Pour trouver de l’aide, il doit suivre un sentier qui monte d’abord jusqu’à près de 3000 mètres d’altitude avant de plonger dans une autre vallée pour ensuite remonter à nouveau. A moins de croiser des randonneurs en route, il faut qu’il arrive jusqu’au point de départ du chemin de randonnée. Les bois alentour sont fréquentés par des grizzlis et des pumas, et tout en marchant, Charlie donne des coups de sifflet pour les éloigner.

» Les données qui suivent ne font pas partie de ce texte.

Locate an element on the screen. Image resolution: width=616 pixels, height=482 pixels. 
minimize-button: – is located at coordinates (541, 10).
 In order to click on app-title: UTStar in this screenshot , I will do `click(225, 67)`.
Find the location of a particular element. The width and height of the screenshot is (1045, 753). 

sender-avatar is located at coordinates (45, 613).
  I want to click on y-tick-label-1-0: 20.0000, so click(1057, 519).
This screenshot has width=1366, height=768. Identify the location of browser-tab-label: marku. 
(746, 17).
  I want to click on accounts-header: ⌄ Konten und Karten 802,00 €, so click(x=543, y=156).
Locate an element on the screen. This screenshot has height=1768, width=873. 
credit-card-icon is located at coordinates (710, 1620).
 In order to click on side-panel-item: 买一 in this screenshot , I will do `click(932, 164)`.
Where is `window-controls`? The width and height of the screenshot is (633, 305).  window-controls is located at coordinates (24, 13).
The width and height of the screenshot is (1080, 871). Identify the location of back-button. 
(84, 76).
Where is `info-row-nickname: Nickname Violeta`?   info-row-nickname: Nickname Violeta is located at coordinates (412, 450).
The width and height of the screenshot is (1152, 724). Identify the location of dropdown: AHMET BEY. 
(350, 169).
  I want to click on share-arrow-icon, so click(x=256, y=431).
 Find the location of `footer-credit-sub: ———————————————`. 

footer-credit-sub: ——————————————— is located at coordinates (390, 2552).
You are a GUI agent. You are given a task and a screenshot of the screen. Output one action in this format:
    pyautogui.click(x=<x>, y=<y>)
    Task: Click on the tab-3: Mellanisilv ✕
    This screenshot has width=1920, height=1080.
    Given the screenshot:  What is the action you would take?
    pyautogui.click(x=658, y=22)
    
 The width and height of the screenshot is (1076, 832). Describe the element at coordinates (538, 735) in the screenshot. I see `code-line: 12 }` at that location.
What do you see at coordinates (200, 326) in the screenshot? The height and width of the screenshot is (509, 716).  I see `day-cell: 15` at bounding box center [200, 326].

A quelques kilomètres du but, il entend enfin des voix et peut appeler à l’aide. Il explique aux randonneurs la situation en leur précisant où se trouve son père. Puis, il leur demande en pleurant d’aller auprès de lui, alors que lui-même continue son chemin afin de pouvoir alerter les secours pour qu’ils envoient un hélicoptère. Il croise ensuite un ancien Marine qui l’accompagne en courant jusqu’à un poste de secours près de 15 kilomètres plus loin. De là, rapidement, un hélicoptère est envoyé à la recherche du blessé, et le soir même, David Finlayson se réveille à l’hôpital. Grâce au sang-froid de son fils, à son courage, il a pu être sauvé. Sa vie n’est plus en danger, mais au cours des mois suivants, il doit subir plusieurs opérations délicates. Sa première nuit à l’hôpital, il essaie de se remémorer son sauvetage. Mais c’est surtout le lendemain, lorsque Charlie arrive à son chevet, qu’il explose littéralement de joie en exprimant sa profonde reconnaissance à son fils de 13 ans qui a tenu sa promesse en envoyant l’hélicoptère pour sauver son père.